Abstract

Jana Sanskriti (People's Culture) is a cultural organisation that has worked in the Indian state of West Bengal since it was founded in 1985. In Jana Sanskriti's method of theatre, rural Bengalis not only play scripts but also script plays. Through the study of Jana Sanskriti's political theatre and activism, I contribute to the conceptualisation and analysis of popular culture. Jana Sanskriti's work is unprecedented because it gives the audience and rural subjects the means through which to represent their view of how history and society has treated them. Overcoming the popular fear and the pessimism that letting cultural difference speak leads to political anarchy, Jana Sanskriti's 18-year practice shows that when people are given a space to express their marginalisation they become the ‘experts’ who should be constructing solutions and alternative futures appropriate to their demoralising experience of neo-liberal processes and patriarchal relations.
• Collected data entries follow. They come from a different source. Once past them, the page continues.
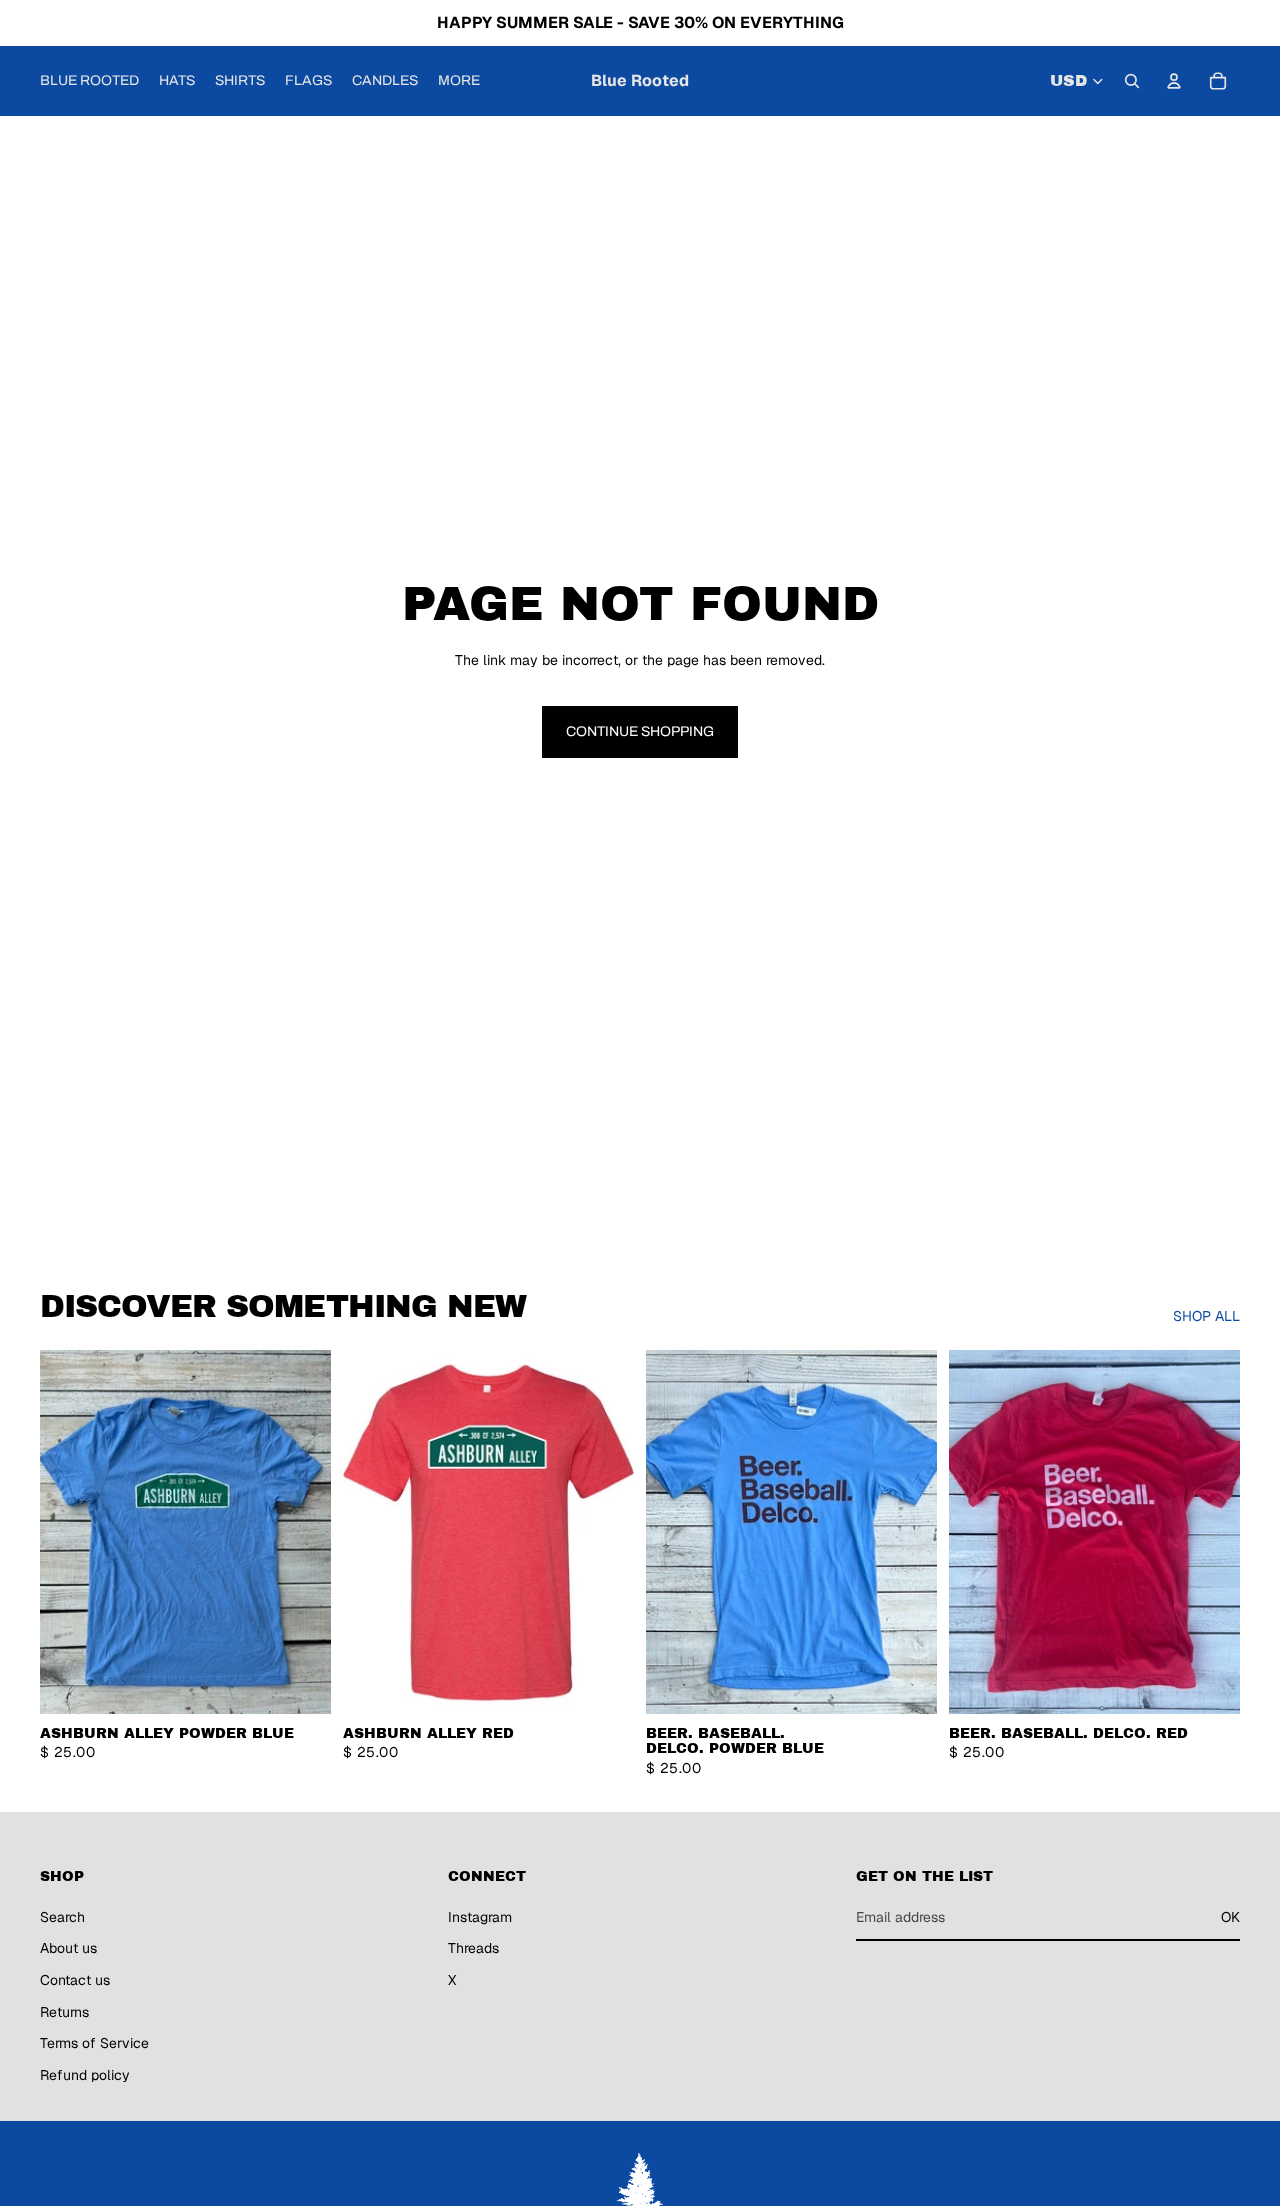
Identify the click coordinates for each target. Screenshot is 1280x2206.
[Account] (1174, 81)
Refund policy (85, 2075)
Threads (473, 1948)
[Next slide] (301, 1532)
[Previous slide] (70, 1532)
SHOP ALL (1206, 1316)
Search (62, 1917)
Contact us (75, 1980)
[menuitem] (459, 81)
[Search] (1132, 81)
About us (68, 1948)
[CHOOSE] (300, 1683)
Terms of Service (94, 2043)
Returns (64, 2012)
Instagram (480, 1917)
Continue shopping (640, 731)
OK (1230, 1917)
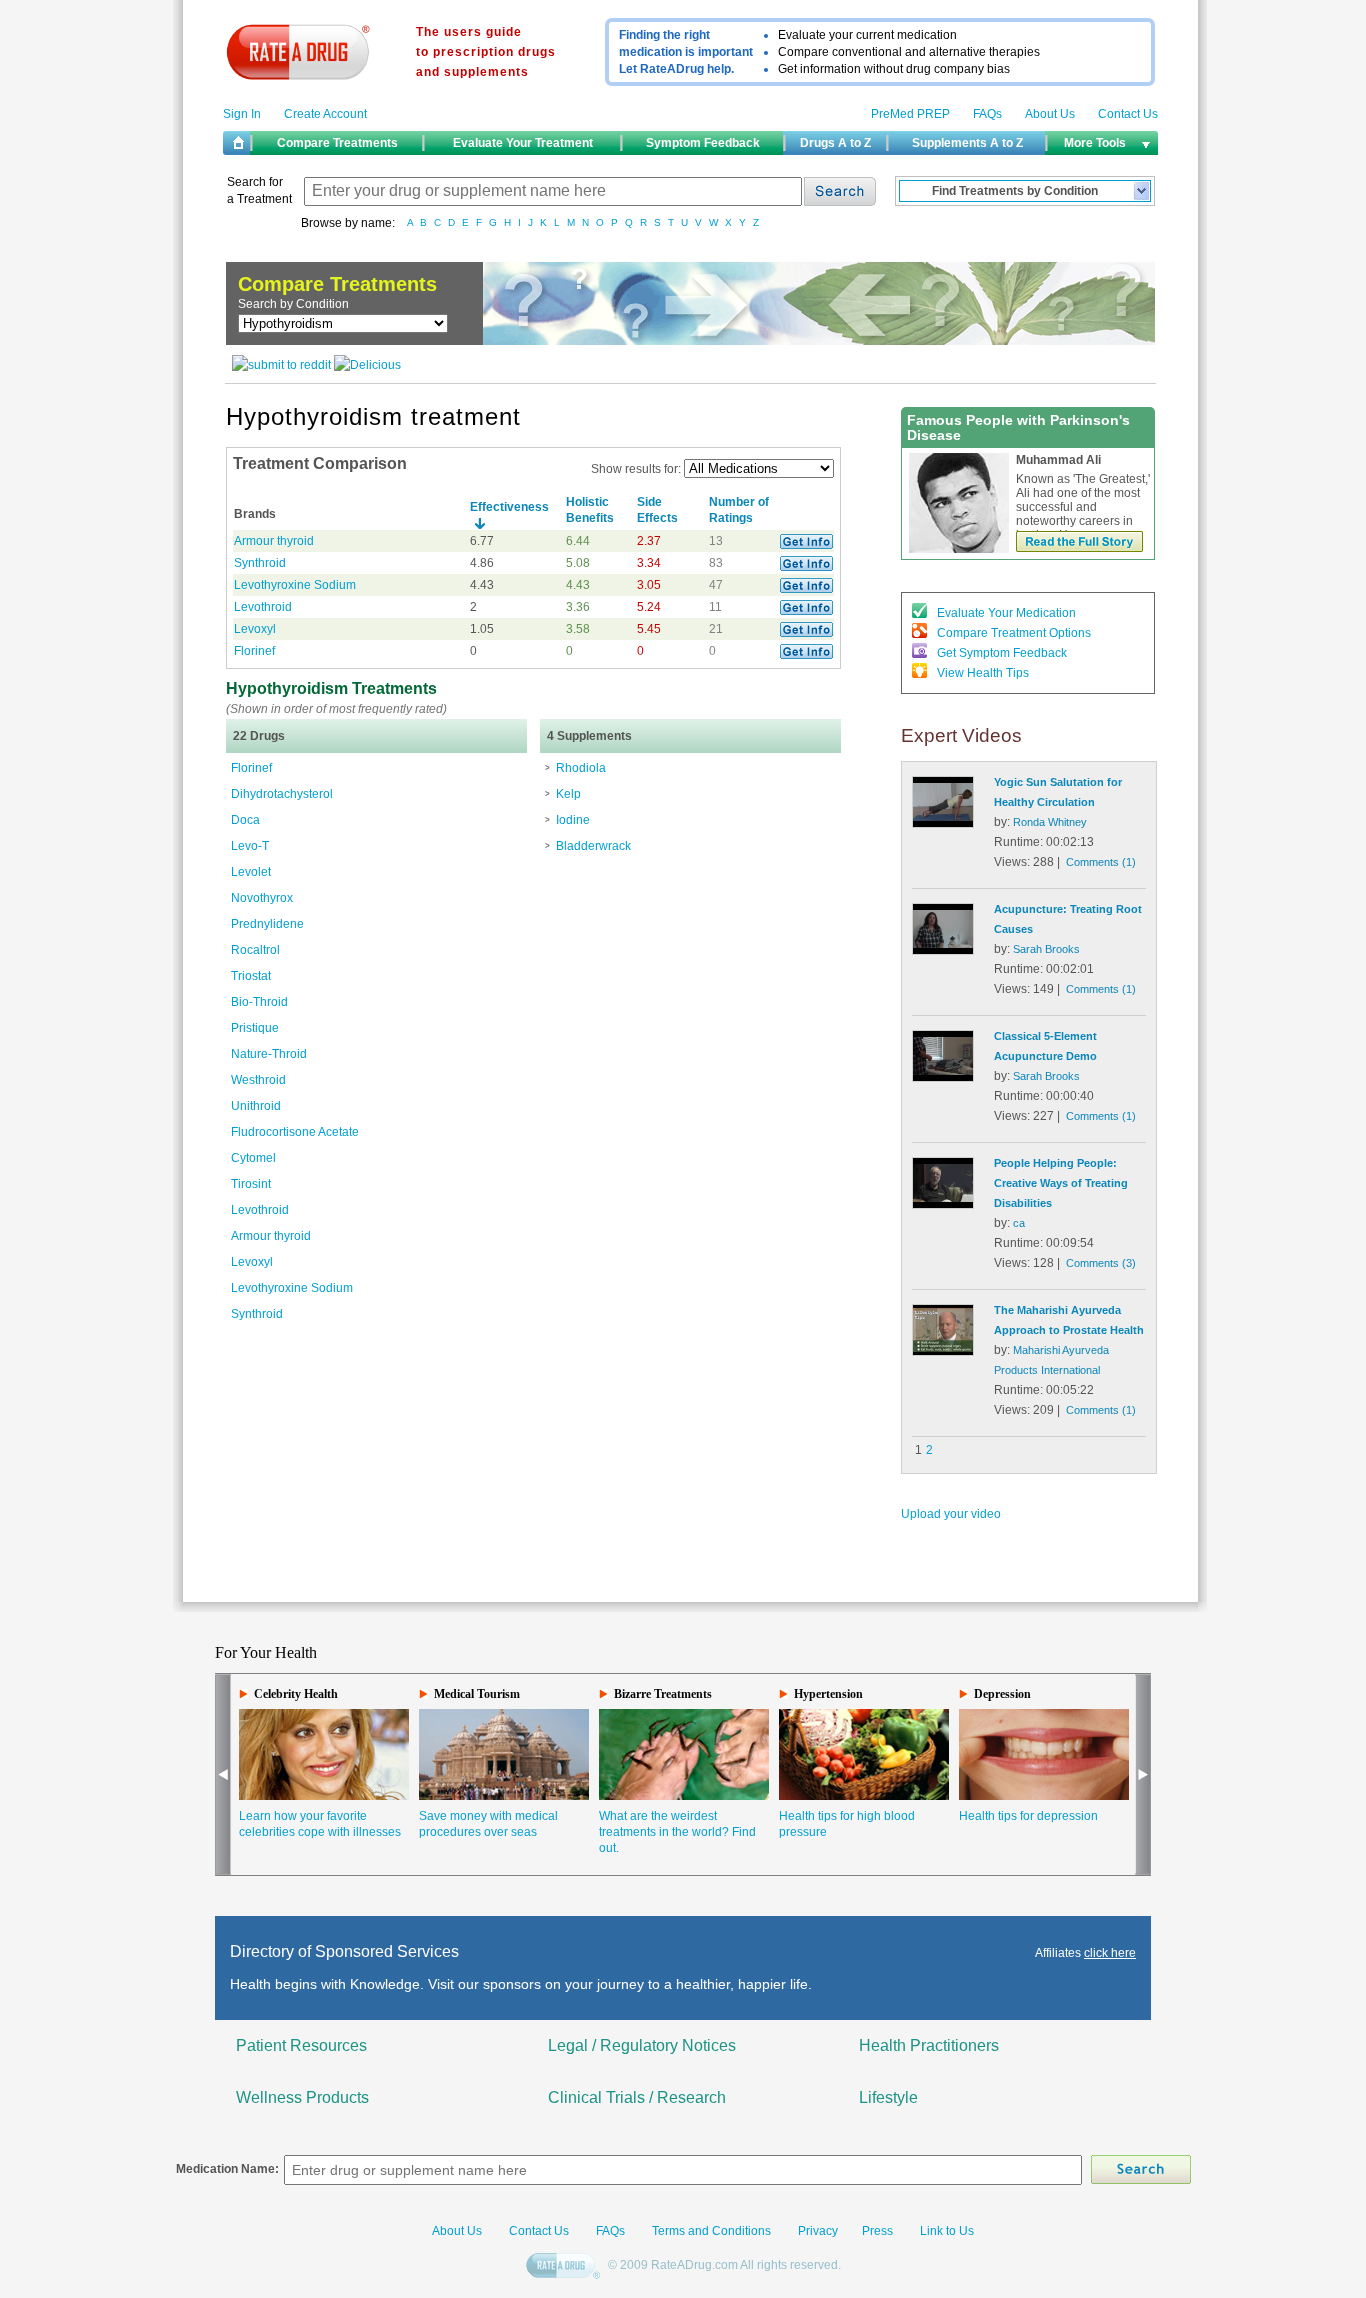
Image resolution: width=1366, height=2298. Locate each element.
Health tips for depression (1028, 1816)
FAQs (987, 114)
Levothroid (263, 607)
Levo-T (250, 846)
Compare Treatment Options (1014, 633)
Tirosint (251, 1184)
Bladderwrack (593, 846)
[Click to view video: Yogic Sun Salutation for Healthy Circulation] (943, 824)
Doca (245, 820)
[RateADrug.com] (565, 2267)
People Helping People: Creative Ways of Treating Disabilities (1061, 1183)
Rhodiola (581, 768)
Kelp (568, 794)
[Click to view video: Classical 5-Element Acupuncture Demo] (943, 1078)
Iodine (573, 820)
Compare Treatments (337, 143)
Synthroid (260, 563)
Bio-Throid (259, 1002)
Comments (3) (1101, 1263)
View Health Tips (983, 673)
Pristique (255, 1028)
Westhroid (258, 1080)
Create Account (325, 114)
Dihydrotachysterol (282, 794)
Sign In (242, 114)
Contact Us (1128, 114)
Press (877, 2231)
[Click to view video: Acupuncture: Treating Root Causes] (943, 951)
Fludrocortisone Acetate (295, 1132)
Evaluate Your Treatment (523, 143)
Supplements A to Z (967, 143)
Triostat (251, 976)
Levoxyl (255, 629)
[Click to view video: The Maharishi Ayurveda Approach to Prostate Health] (943, 1352)
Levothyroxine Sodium (295, 585)
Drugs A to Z (835, 143)
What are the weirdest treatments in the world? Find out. (677, 1832)
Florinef (254, 651)
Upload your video (951, 1514)
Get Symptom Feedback (1002, 653)
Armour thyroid (274, 541)
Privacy (818, 2231)
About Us (1050, 114)
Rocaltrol (255, 950)
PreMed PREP (910, 114)
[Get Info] (806, 545)
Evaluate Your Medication (1006, 613)
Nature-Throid (269, 1054)
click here (1110, 1953)
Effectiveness (509, 507)
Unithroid (256, 1106)
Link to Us (947, 2231)
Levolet (251, 872)
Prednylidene (267, 924)
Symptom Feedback (703, 143)
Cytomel (253, 1158)
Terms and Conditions (710, 2231)
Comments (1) (1101, 862)
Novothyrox (262, 898)
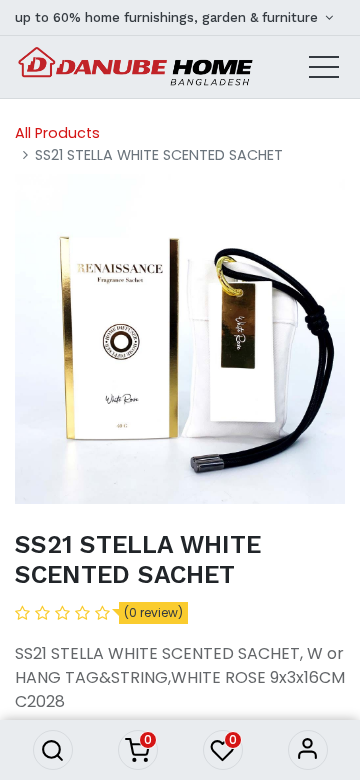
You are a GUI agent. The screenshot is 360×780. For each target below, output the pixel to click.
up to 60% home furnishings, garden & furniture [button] (168, 17)
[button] (53, 750)
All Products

The fixation of studies on popular culture on those media technologies that have wide distribution and reach their messages to a significant number of people is a narrow starting point for what defines popular culture. Such views are founded upon views of ‘globalisation’, patriarchy, and state–society relations as pre-scripted realities. Through an analysis of Jana Sanskriti's method of work, I revisit the theoretical question of how everyday cultural practices produce a definition of what comes to be seen as ‘cultural’, ‘political’ or ‘popular’. In so doing, I challenge the inclination to make normative views of ‘globalisation’ the definitional core of popular and public culture.